Perhaps unsurprisingly, the band that used the medium of the film to full advantage was the band that held the records of the 1960s: The Beatles. The five films released while the band were together were different, but each perfectly represented where the band was artistically at the time. First, A hard day’s night, about the band’s fictional “day in the life” at the height of Beatlemania. The film played to the band’s strengths, humor and talent, while also having fun and expanding on the idea. Paul McCartney as “the beautiful one”, Ringo Starr like “the funny one”, and so on. Their 1965 movie Help! it was still funny, but much more courageous, with music and film influencing their marijuana use. The Magical Mystery Tour and Yellow Sea Boat they leaned more towards an artistic look, both much more experimental and psychedelic, a perfect parallel to what they were releasing at the time. Let it be they captured the band at the end, a documentary that was supposed to show them working together on an album returning them to their roots, but instead captured the broken relationships that ultimately saw the Beatles.

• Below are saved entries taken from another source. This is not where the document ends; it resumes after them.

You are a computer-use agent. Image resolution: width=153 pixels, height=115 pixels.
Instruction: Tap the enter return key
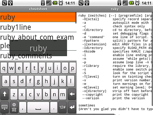point(72,107)
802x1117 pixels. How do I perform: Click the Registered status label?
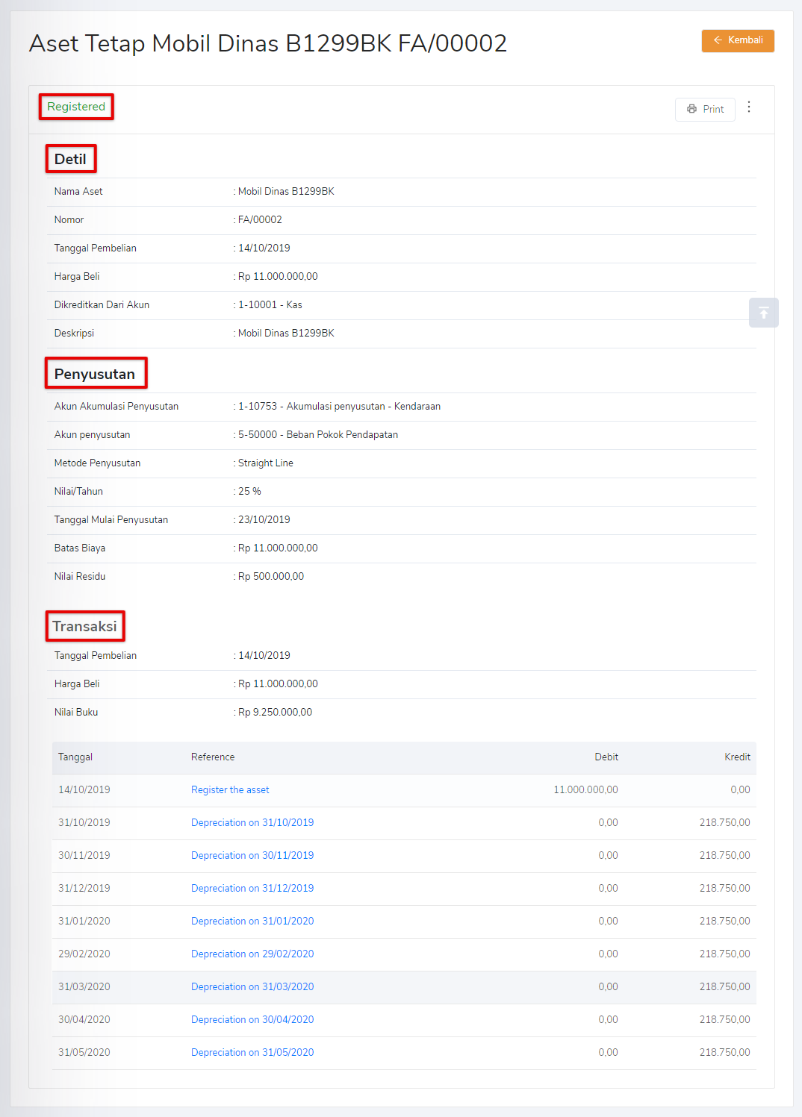pyautogui.click(x=75, y=107)
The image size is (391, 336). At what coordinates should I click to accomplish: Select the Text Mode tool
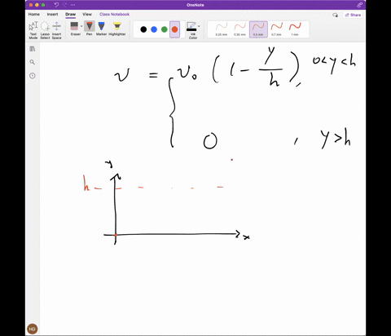pyautogui.click(x=33, y=30)
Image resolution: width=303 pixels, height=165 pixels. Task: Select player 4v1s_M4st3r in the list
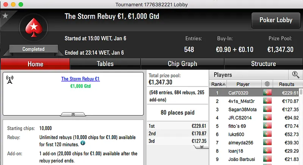243,101
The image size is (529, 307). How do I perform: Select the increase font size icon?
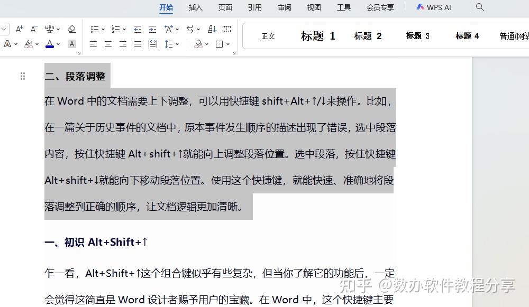[19, 29]
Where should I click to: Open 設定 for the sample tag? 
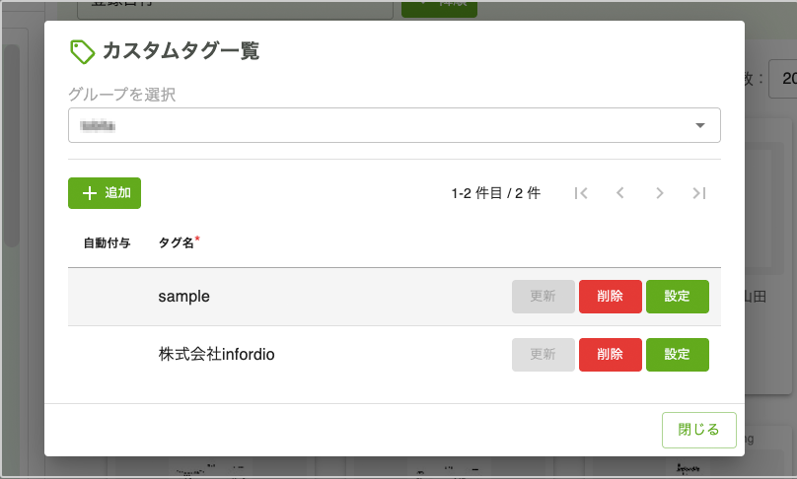tap(677, 297)
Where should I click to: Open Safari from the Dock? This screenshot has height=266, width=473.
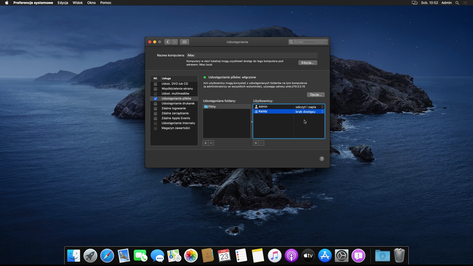tap(107, 255)
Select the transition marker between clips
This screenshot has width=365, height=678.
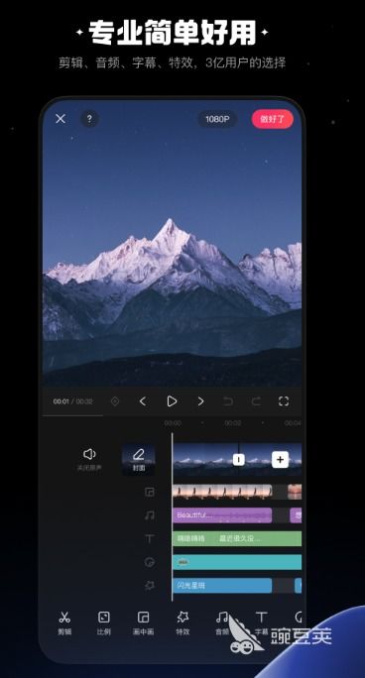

The band film, as the Beatles would prove, was effective when used well. The band’s film also had the power, however, to bring a band down. While the movie 1968 Head has been seen much more positively over the years, at the time it was disastrous. The Monks A TV show sold the band (who weren’t even famous as a band, at first) as Beatle-esque A hard day’s night– a group of fun-loving guys caught up in weekly hi-jinks. This was not the group that showed up Head. The movie was nothing like the TV show. The group was in a meta-life series of multifaceted vignettes, always coming to understand that everything in their lives is written. Including their suicide attempt at the end. Sorry, that’s not the end – they’re at the end in a deep aquarium. Their fans had nothing to connect with the group they knew, assuming the fans were even old enough to see the movie. The film’s soundtrack only reached #45 on the charts, the first of their albums not to hit the Top 5, and the single Porcelain song didn’t crack the Top 40. The Monkees disbanded soon after, killed by the film they helped create.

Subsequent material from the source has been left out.